The abortion rate in Israel decreased by 10 percent between 2000 and 2008, and the number of abortions carried out during the last two months of pregnancy dropped from 46 in 2007 to 34 in 2008, according to a Health Ministry report released today.
The spike in the number of such abortions in 2007 led the ministry to tighten its restrictions on late-term abortions, requiring women to show that the fetus would have at least a 30-percent chance of having a physical or mental deformity if the pregnancy was not terminated.
Israel requires all women seeking abortions to get approval from hospital abortion panels, which approved 98 percent of all requests in 2008, consistent with the approval rate seen in previous years. Last year, 19,594 abortions were carried out in Israel.
Many Western countries have restrictions on late-term abortions, including more than 30 states in Australia and the United States. Even U.S. President Barack Obama, who supports the right to an abortion, said before being elected that a woman's mental distress should not qualify as a reason for late-term abortions.

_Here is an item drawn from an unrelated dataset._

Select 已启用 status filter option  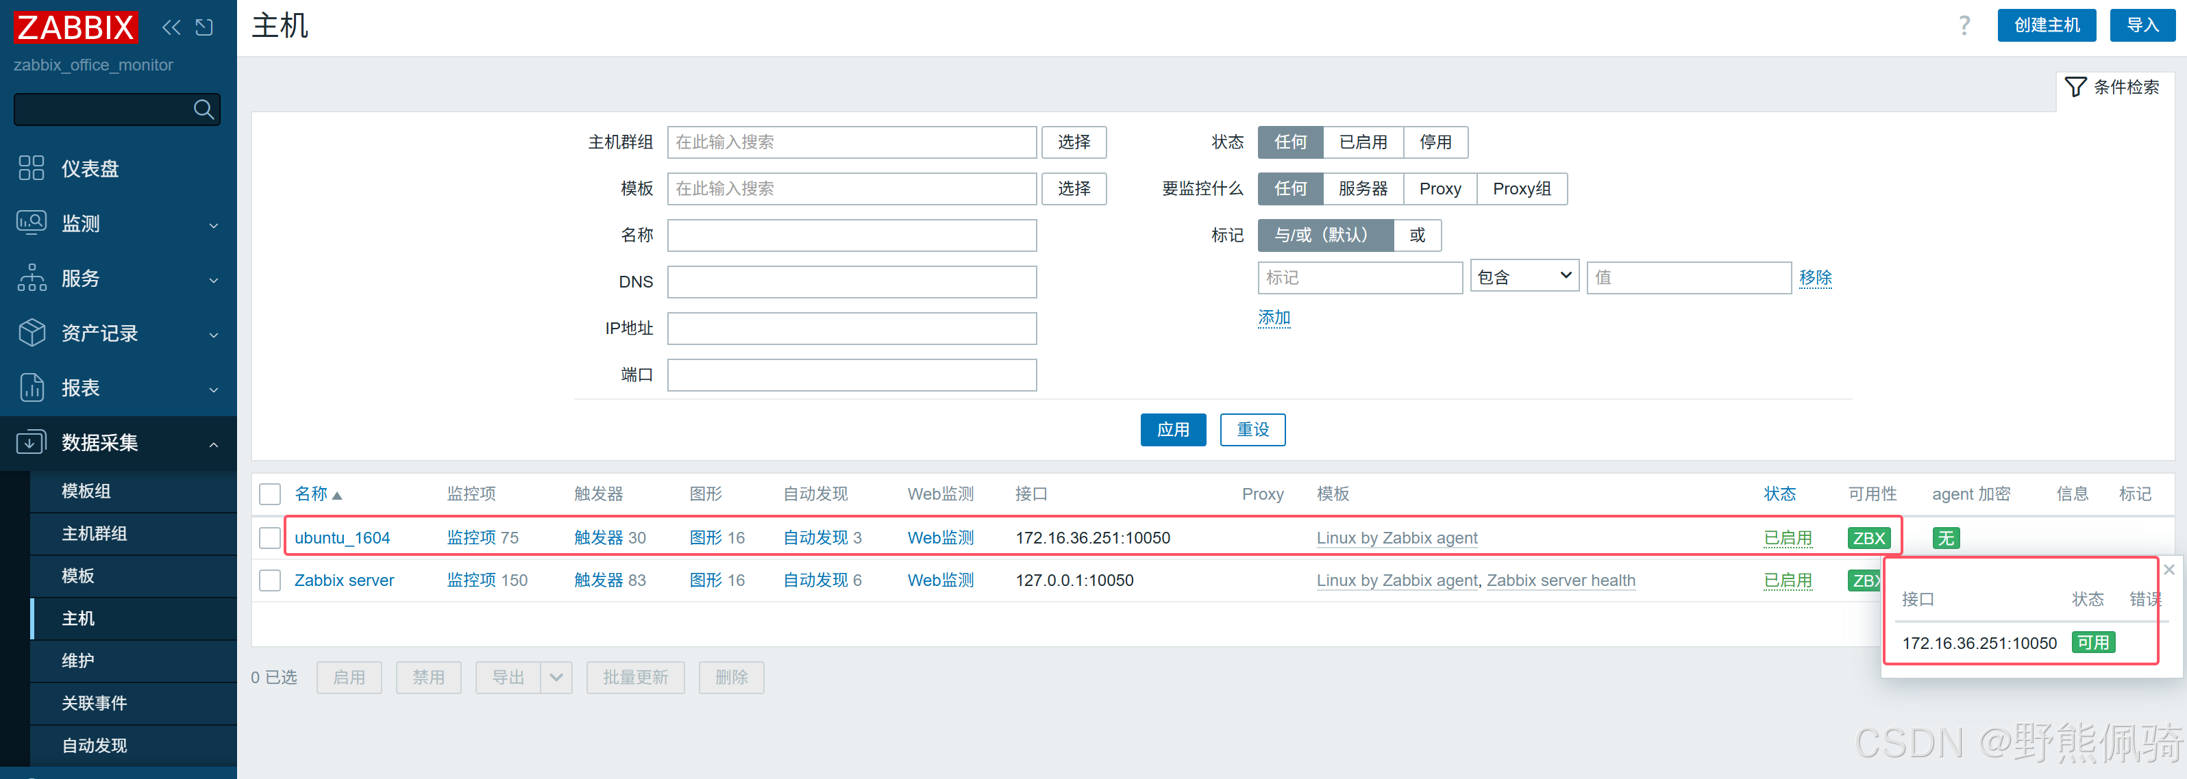[x=1362, y=143]
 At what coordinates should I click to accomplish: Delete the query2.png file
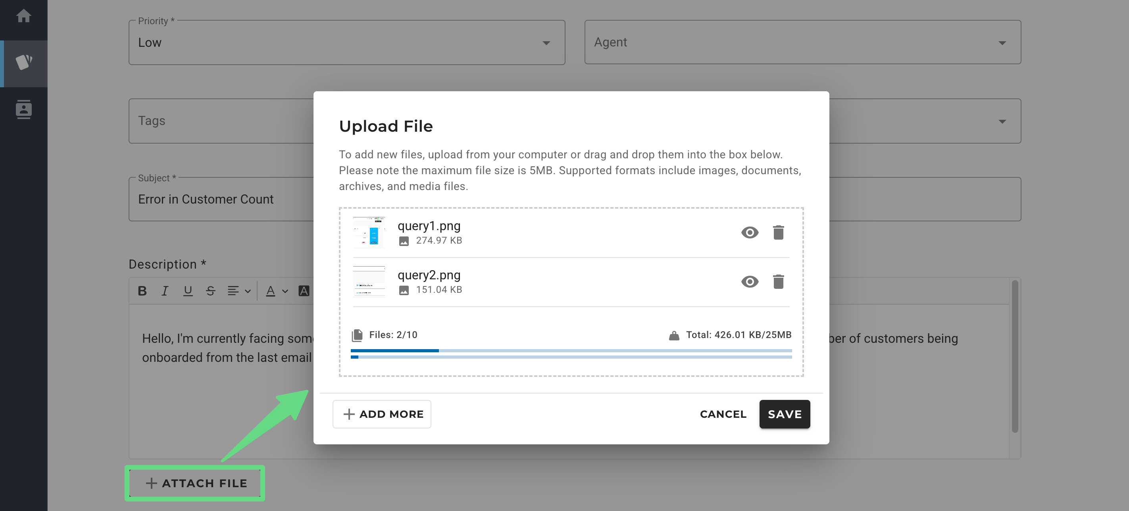pyautogui.click(x=778, y=281)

France and Denmark restrict abortions after the 12th week of pregnancy, and Sweden imposes restrictions after the 16th week.
Unlike in Israel, European countries generally require parental consent for minors to terminate pregnancies.
Some countries ban abortion completely, including Chile and El Salvador.
The reason given for more than half (54 percent) of the abortions approved in Israel in 2008 was attributed to pregnancy out of wedlock, adultery or incest. About one-fifth of abortions were approved due to concern for the physical or mental health of the mother; one-fifth due to possible harm to the fetus; and one-tenth due to the age of the mother (either younger than 17 or older than 40).
At 129 abortions for every 1,000 births, Israel has a low abortion rate compared with the European average of 247 abortions for every 1,000 births. Russia has the highest abortion rate, at 950 abortions per 1,000 births.
However, some say the reported abortion rate in Israel is significantly lower than the actual rate. Past estimates indicate that between 4,000 and 6,000 illegal abortions take place annually, most performed by gynecologists in private practice.
The women who undergo illegal abortions in Israel tend to be married women between 19 and 40 years old and tend to be early in the pregnancy, said Tal Tamir, an activist for the women's health group Women and Their Bodies.
"It's a well-known phenomenon, primarily among married women who aren't eligible for an approved abortion through the pregnancy-termination committees," she said. "We think every women has the right to her own body, so married women also should be able to choose whether to have an abortion."
Dr. Ilana Ziegler, executive director of the Israel Family Planning Association, said an earlier trend of teens undergoing illegal abortions has largely been halted.